(Word and element pointing entries)
=-=-=-=-=

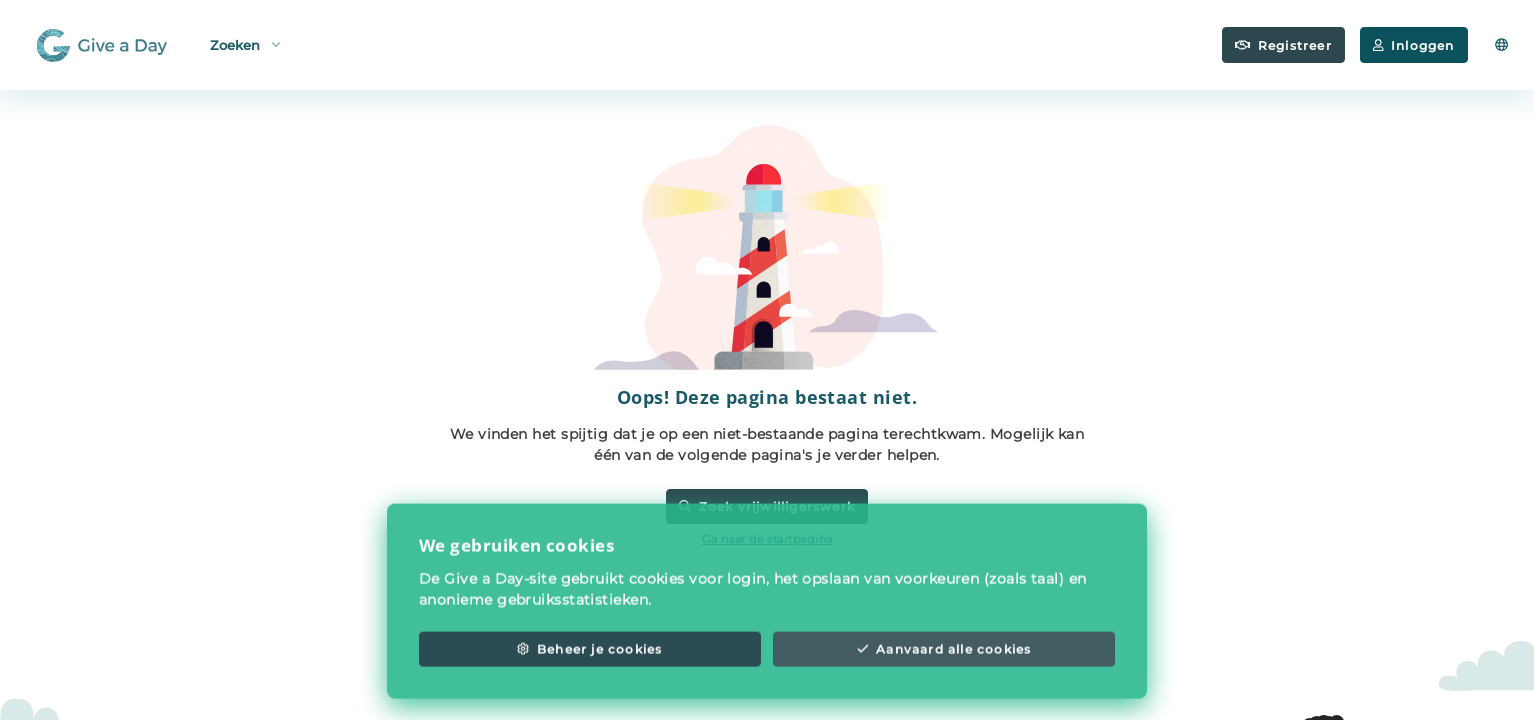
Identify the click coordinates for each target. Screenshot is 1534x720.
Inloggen (1414, 45)
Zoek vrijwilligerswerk (767, 506)
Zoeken (245, 43)
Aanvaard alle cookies (944, 667)
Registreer (1283, 45)
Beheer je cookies (589, 667)
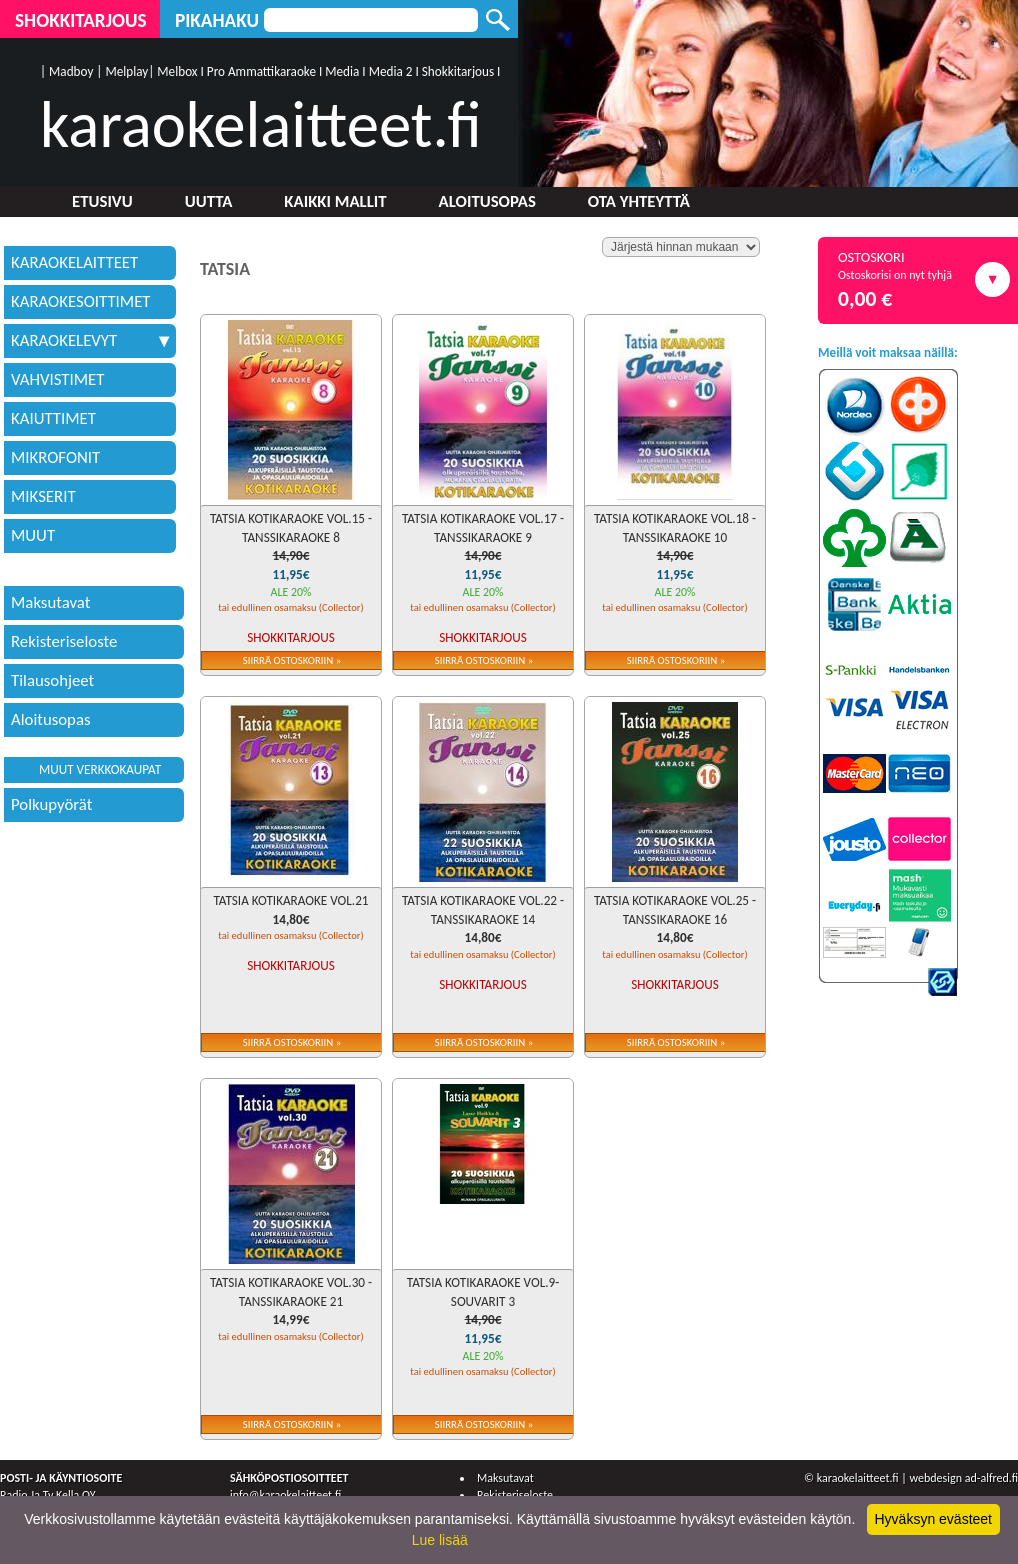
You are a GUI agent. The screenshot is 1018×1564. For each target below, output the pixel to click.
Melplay (126, 71)
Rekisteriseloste (64, 641)
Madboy (71, 71)
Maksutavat (50, 602)
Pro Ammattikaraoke (261, 71)
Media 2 (391, 71)
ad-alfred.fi (991, 1478)
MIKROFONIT (55, 457)
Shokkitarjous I (461, 71)
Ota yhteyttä (639, 201)
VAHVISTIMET (57, 379)
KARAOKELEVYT (90, 340)
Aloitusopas (487, 201)
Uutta (209, 201)
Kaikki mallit (335, 201)
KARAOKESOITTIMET (81, 301)
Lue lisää (440, 1540)
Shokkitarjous (81, 20)
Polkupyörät (51, 804)
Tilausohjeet (52, 680)
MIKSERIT (43, 496)
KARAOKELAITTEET (74, 262)
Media (342, 71)
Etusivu (102, 201)
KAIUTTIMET (53, 418)
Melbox (177, 71)
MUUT (33, 535)
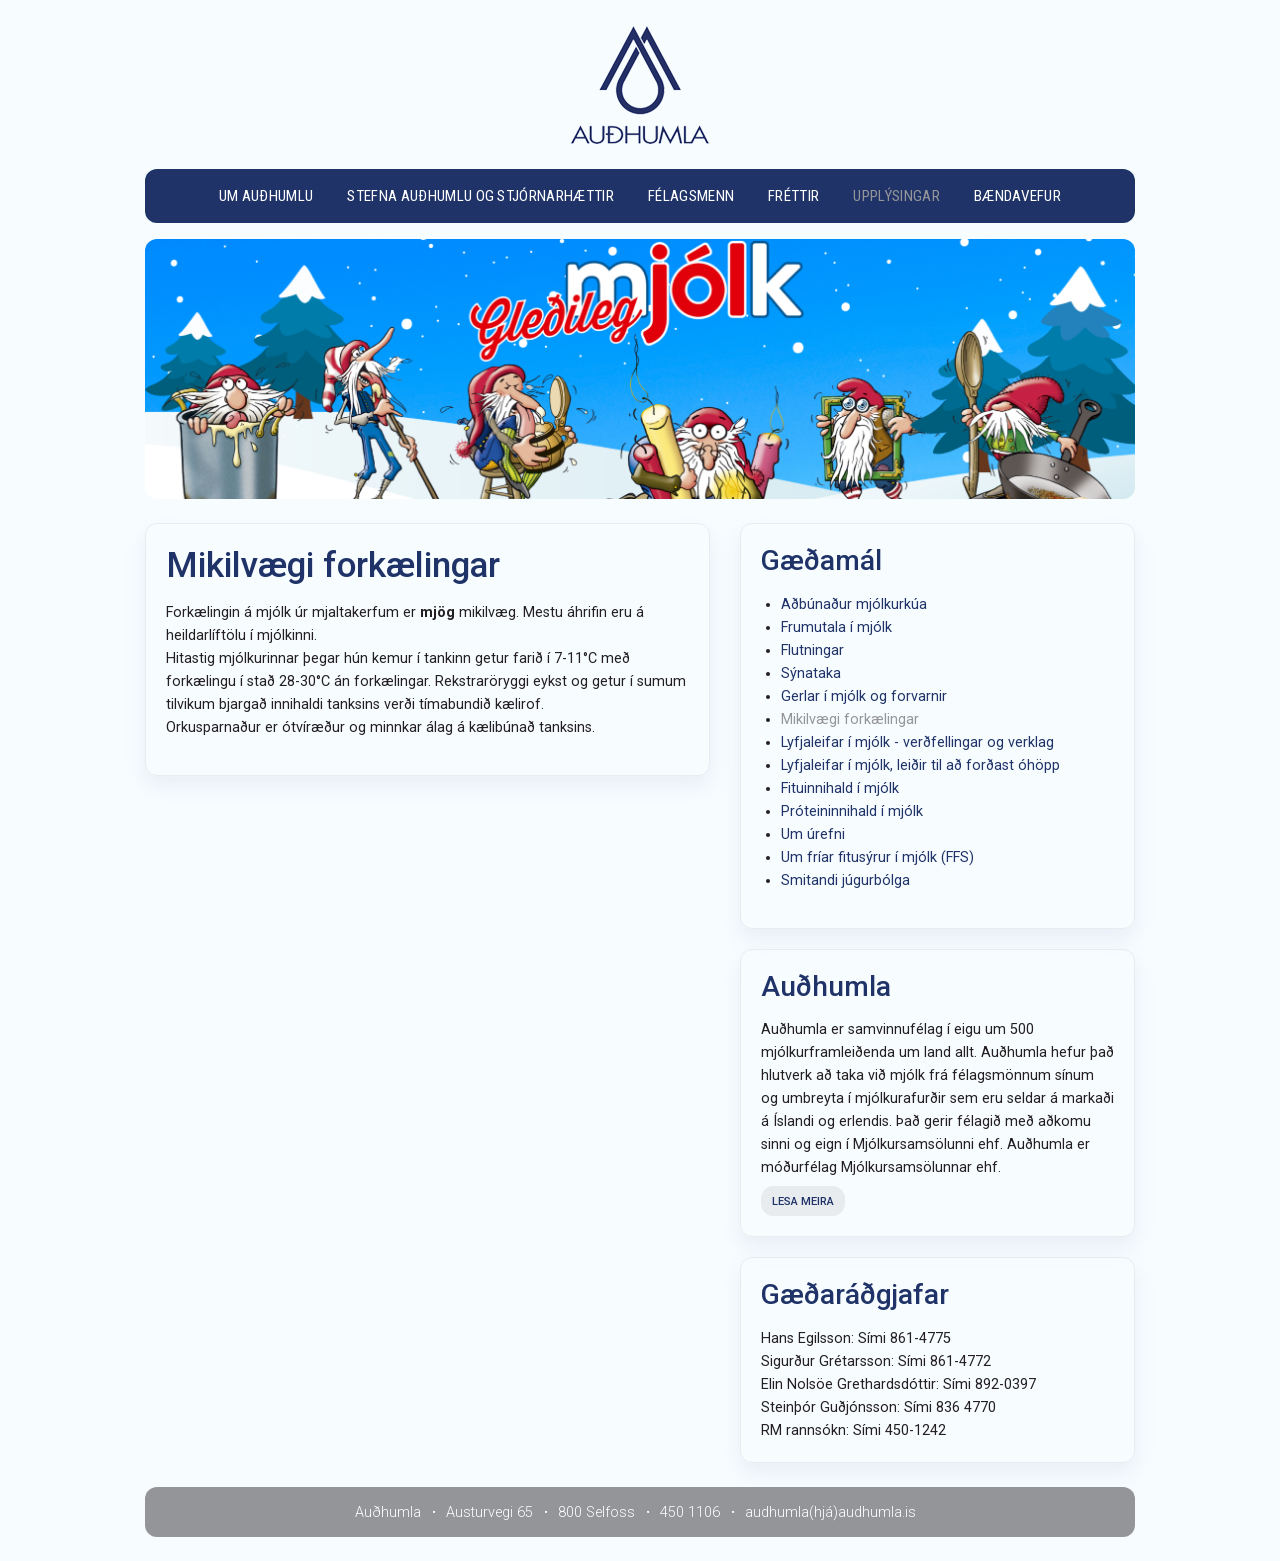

=-=-=-=-=

- What the task requires
List every line above that contains the word "each".

- Problem solution
Identify the click coordinates for each target. Screenshot is 1534x720.
You are a GUI agent. The screenshot is 1018×1564. For each target below, output the pixel to click.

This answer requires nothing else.